The Bend Bulletin, the central Oregon newspaper, ran an article last week about the continuation of the summer language program at Madras High School.  Since the completion of the WAYK Summer Institute, several of the Warm Springs students and their teacher, Becky Dudney, were able to incorporate WAYK into their Native American Culture class:

 

Learning the language of their ancestors
* Warm Springs elders share their knowledge at Madras High School
http://www.bendbulletin.com/apps/pbcs.dll/article?AID=/20111024/NEWS01/110240339
By Duffie Taylor
/ The Bulletin
MADRAS — “Sumu yoo, Waha yoo, Pahe yoo.”
Students stand in a circle and count “one, two, three” in Numu, the language of the Northern Paiute that’s still spoken by a handful of elders of the Confederated Tribes of Warm Springs.
It’s Tuesday afternoon at Madras High School in an elective class on Warm Springs culture.
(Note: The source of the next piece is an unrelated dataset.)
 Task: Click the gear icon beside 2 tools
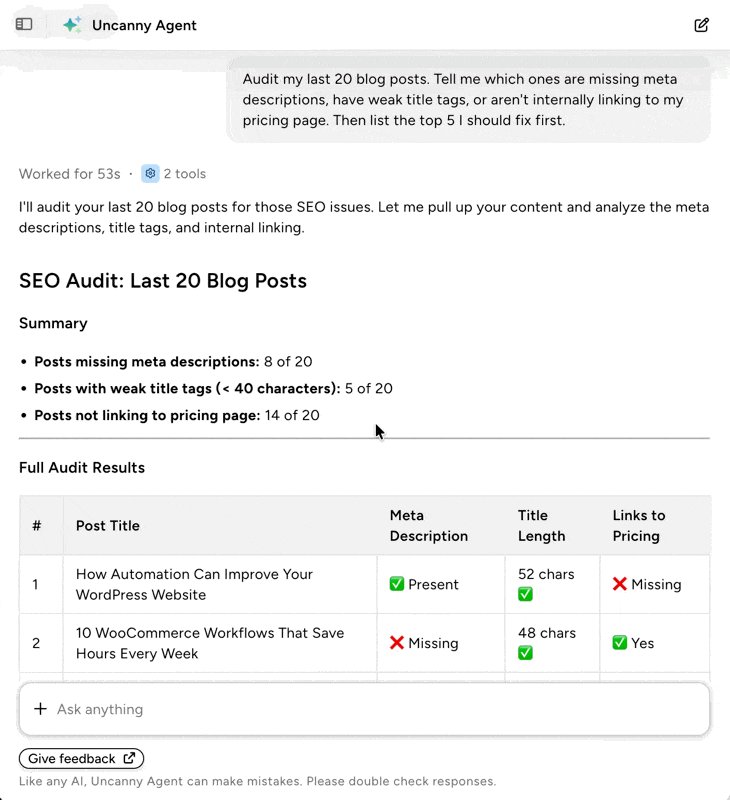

Two days a week, 33 students from all high school grades teach and learn the language of their ancestors or their peers.
Shirley Tufti, a 73-year-old Warm Springs resident and fluent Numu speaker, observes many students she’s known since they were children speaking the rarely heard language to each other.
“I think it’s really good. My own grandkids can’t speak it. I’m sorry now I didn’t teach them when they were small.”
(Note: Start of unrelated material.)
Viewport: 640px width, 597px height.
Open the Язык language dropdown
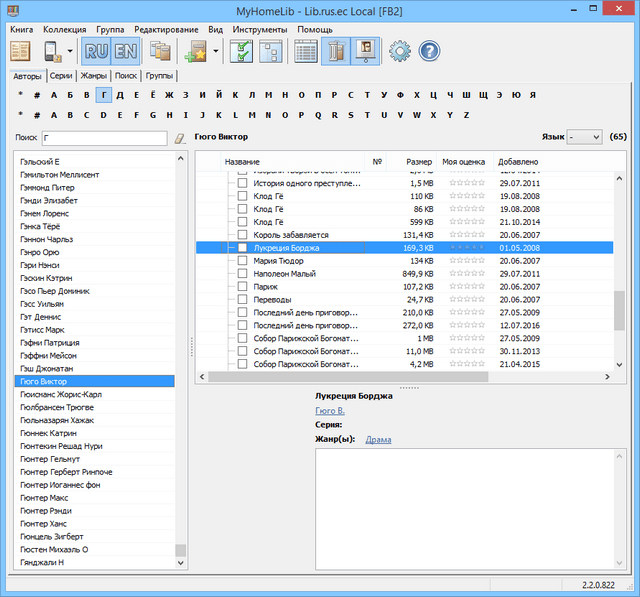584,137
Tufti is one of a dozen or so elders who live on the reservation and still speak Native American languages. Though three Native American languages are spoken in Warm Springs, the numbers of fluent speakers are rapidly diminishing, she said.
Tufti has worked with the Warm Springs Culture and Heritage Department on the reservation since 1994. This summer, she taught Numu to seven Madras High School students on the reservation as part of a language revitalization program sponsored by the Bend-based enterprise “Where Are Your Keys,” or WAYK. WAYK founder Evan Gardner said the purpose of his organization is to keep dying languages alive and increase language fluency through games and activities that drive the language-acquisition process.
An international language facilitator, Gardner said he sees a need for programs that will encourage Warm Springs youth to learn and pass on their ancestral languages.
Gardner said he became inspired by the idea of a Warm Springs language summer program after attending a Native American language conference where most attendees were 80 or older.
“If the kids do not take the languages over and spread them like a virus, there’s probably a good chance they won’t survive,” he said.
The teacher of the Warm Springs culture class, Becky Dudney, emphasized the widespread desire by students to learn Native American languages. Before she started teaching the class in 2009, Dudney said, a schoolwide study showed there was great student support for additional classes on Native American culture and language.
Dudney also heads the high school’s cultural enrichment club and was one of the driving forces behind incorporating the burgeoning Numu language learners and the WAYK language model into the high school classroom.
Dudney teaches Native American history and culture the rest of the week alongside Warm Springs elders, who pass on a wide range of skills on subjects such as ancient salmon fishing practices and Native American flute-playing.
“There is hunger from elders to pass on their knowledge to these kids,” Dudney said.
The hunger, Dudney said, goes both ways and can even reside in students outside the Warm Springs Reservation community.
“There are kids who genuinely want to know who they live next to, who genuinely want to find out about their peers,” she said.
Walter Payne, an 18-year-old Madras High senior, was one of the seven involved in the Warm Springs summer program and now helps teach his fellow students.
“No one in my family now speaks a different language,” Payne said. “This is part of my culture and my part of my community. My mom thought it was pretty cool I was learning it.”
Although funding for cultural classes and programs has been difficult to obtain, Dudney said the district has an agreement with the Confederated Tribes of Warm Springs to provide cultural education to its Native American students. Providing that education was part of the treaty reached between the tribes and the federal government in 1855.
“The very vision I and my colleagues have for expanding Native American studies at Madras High School lies within the already established laws,” Dudney wrote in an email. “I believe in it, so that’s why I do it.”